Dailus snorted. “I’m the fastest flyer in Apodis, Kuma!”

“Speed is one thing, endurance is another.”

“Well, if you don’t want to come, FINE! I’ll do it alone if I have to,” Dailus said, greatly vexed by his cousin’s persistence.

Lio, overhearing their debate, gave Kuma a worried look, but Kuma shook his head. Relieved, Lio returned to his post inside the tower. 

“Why can’t you be a nice prince and follow the law, Dailus?” Kuma said shortly. “The Borders are there because—”

“—because someone waged war with the wrong neighbor,” said Dailus, sounding more contemptuous than necessary. 

“They started the war, Dailus, not us.”

“I wonder if it says the same thing in the Eridun history books.” 

“Not again—I’ve heard your conspiracy theories too many times, Dailus, it’s no longer amusing!”

The prince turned to the empty space between them and the wall that kept him from the world beyond it. He wondered if he was overly romanticizing the enemy. Their books have detailed descriptions of how lethal and merciless Eriduns have been towards their kind—killing off their younglings with spears of lightning, or drowning them slowly in their whirlpools. The massacre of Utan-Kee was particularly terrifying to see, and it filled his younger nights with endless nightmares. However, talks with their most unpopular philosopher and teacher, Arrackis, made him rethink the books that had molded his childhood. 

“Have you ever heard anything from the Eridun point of view, Kuma?”

“No—and thank goodness for that! I never want to meet an Eridun for as long as I live!” Kuma said loudly.

“I’ve been thinking about that, you know,” said the prince, still looking blankly into the open space. “Why don’t we make peace with them? Open the gates and allow them in.”

“Dailus you have lost your mind!”

“It’s been ages since that war—there is a new generation of Apodisians and Eriduns now,” said Dailus, “and we know nothing of their quarrel. We should try to make peace with them and gain back their friendship.”

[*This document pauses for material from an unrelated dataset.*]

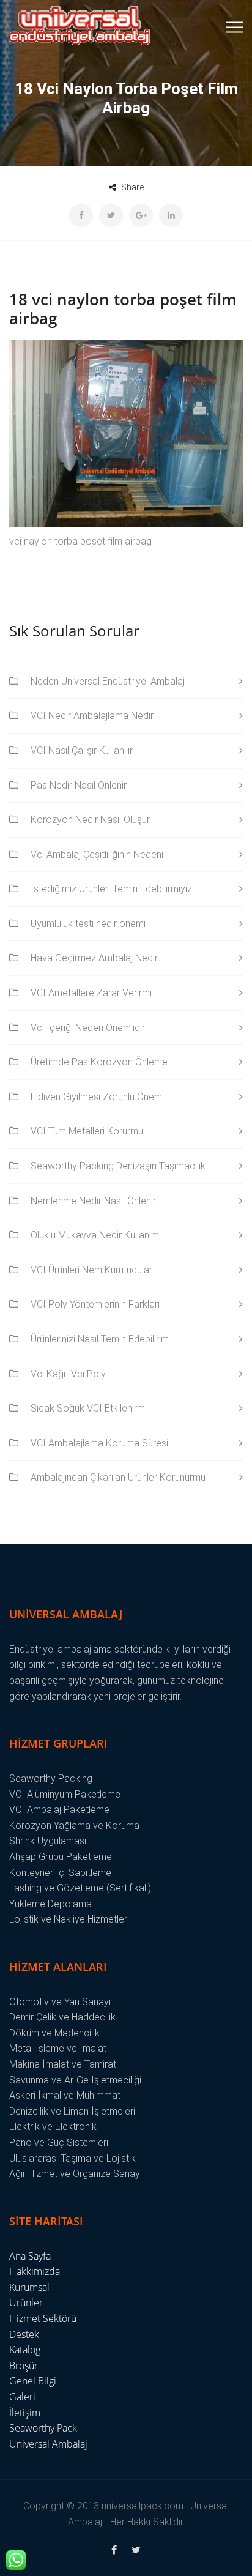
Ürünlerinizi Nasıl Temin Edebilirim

“Friendship with monsters?” Kuma cried. "Dailus—has Vega fried your head? Eriduns have no sense of intelligence—they are not a people—they are beasts of the waters!”

Dailus looked at his cousin, half laughing at his panic. “You worry too much, Kuma. The stories about them are so magnificently horrible that I find myself disbelieving them all. I have never seen one of these so-called monsters of the deep. For all we know, they’re all dead.”

“—or waiting to ambush the next Apodisian who crosses the Border!”

“Think, Kuma—if they are as beastly as the stories make them, how could they have waged war?” Dailus asked. “Only intelligent beings can do that—beings with a sense of self-government, who have laws, and organized militia can wage war against another people as advanced as us.” Kuma looked away, defeated. “If they are intelligent enough to wage war, then they are intelligent enough to declare peace. I do not fear them. Besides, if they are truly beastly, why do we have attempts at the Borders every year? No, Kuma, they are not beastly at all; I even suspect that they are the reason for the attempts.” 

Kuma, having given up, said nothing. 

“When I become king,” said Dailus after a while, “I shall order the wall destroyed.”

“What an ambitious task?” Kuma said sardonically. “And how do you begin this incredible deed, my prince?”

“With your help, of course!” Dailus said, smiling suggestively at his cousin.

“I won’t help you,” Kuma replied. 

“Of course you will.”

“No, I won’t, because I don’t believe in your cause,” Kuma said. “I like the way things are—with them out there and us safe in here.”

A long silence ensued between them after that, and Kuma could see that Dailus was lost in his own thoughts for a while. What he was thinking of, Kuma could only guess, but he knew, no matter what his thoughts were, it couldn’t be good for them both.

“Vega will help me,” Dailus said shortly. 

“Vega leaves the skies, my prince, and it takes him hours to return,” Kuma countered.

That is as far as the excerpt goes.